Gather every line in the records below that contains the word "Task".

┌────────

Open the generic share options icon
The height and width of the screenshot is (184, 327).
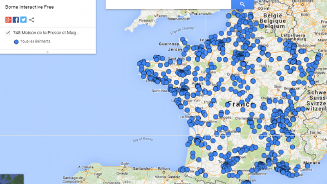[31, 20]
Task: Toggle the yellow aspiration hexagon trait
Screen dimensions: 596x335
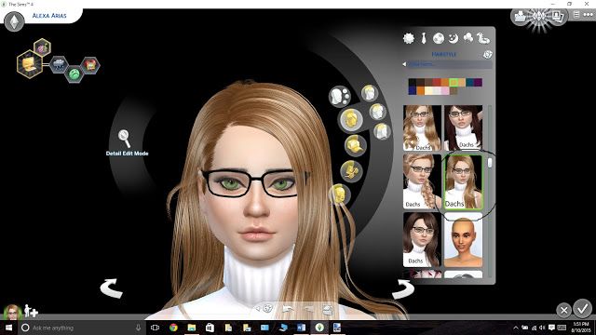Action: (x=30, y=64)
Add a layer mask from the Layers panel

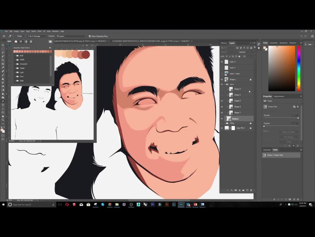236,191
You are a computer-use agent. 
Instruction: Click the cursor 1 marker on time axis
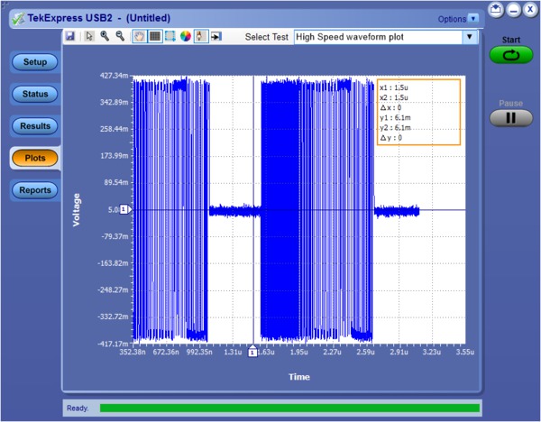252,351
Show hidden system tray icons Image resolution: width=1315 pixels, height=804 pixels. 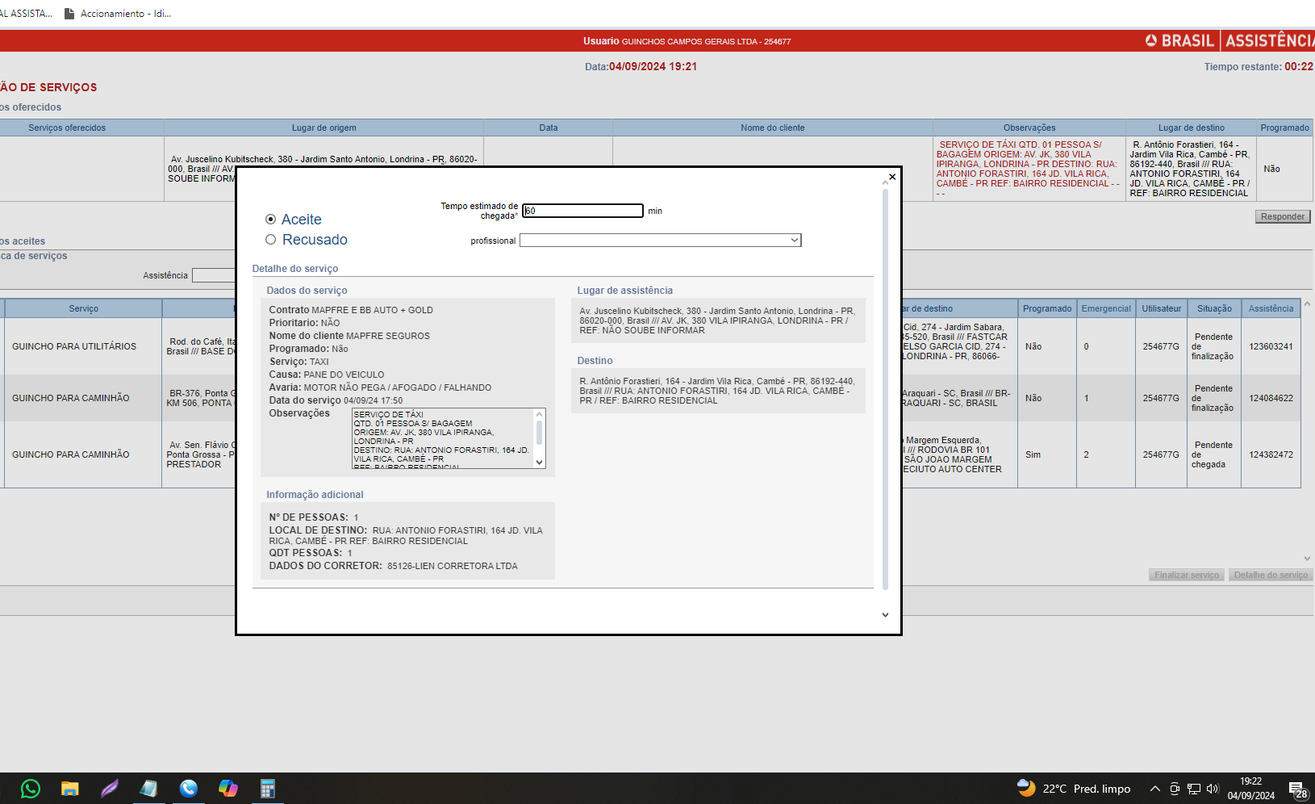pyautogui.click(x=1154, y=789)
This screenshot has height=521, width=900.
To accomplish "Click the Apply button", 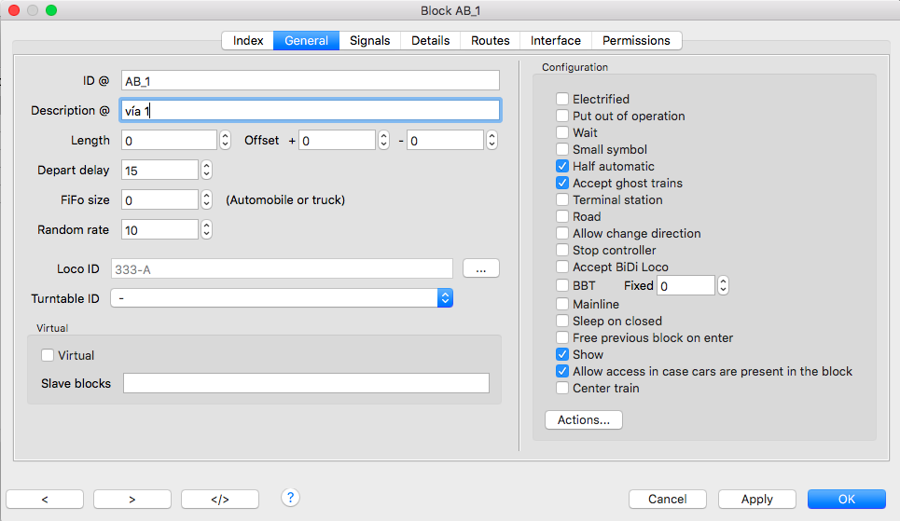I will 756,500.
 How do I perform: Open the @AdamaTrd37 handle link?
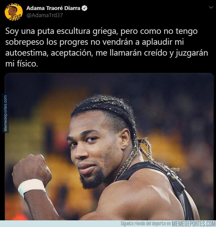coord(45,15)
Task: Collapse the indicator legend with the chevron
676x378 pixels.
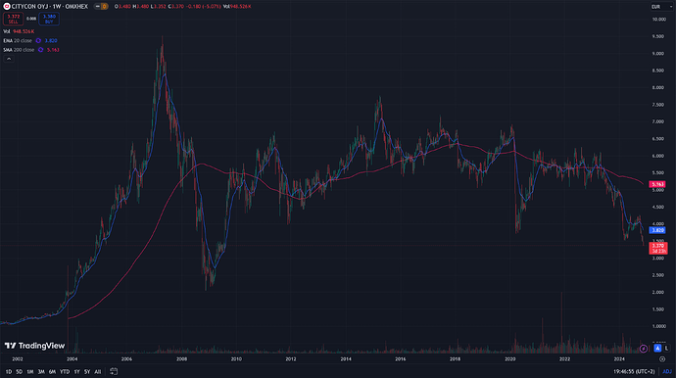Action: click(9, 59)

└────────

Solution to this exercise:
Task: Toggle the yellow aspiration hexagon trait
Task: Collapse the indicator legend with the chevron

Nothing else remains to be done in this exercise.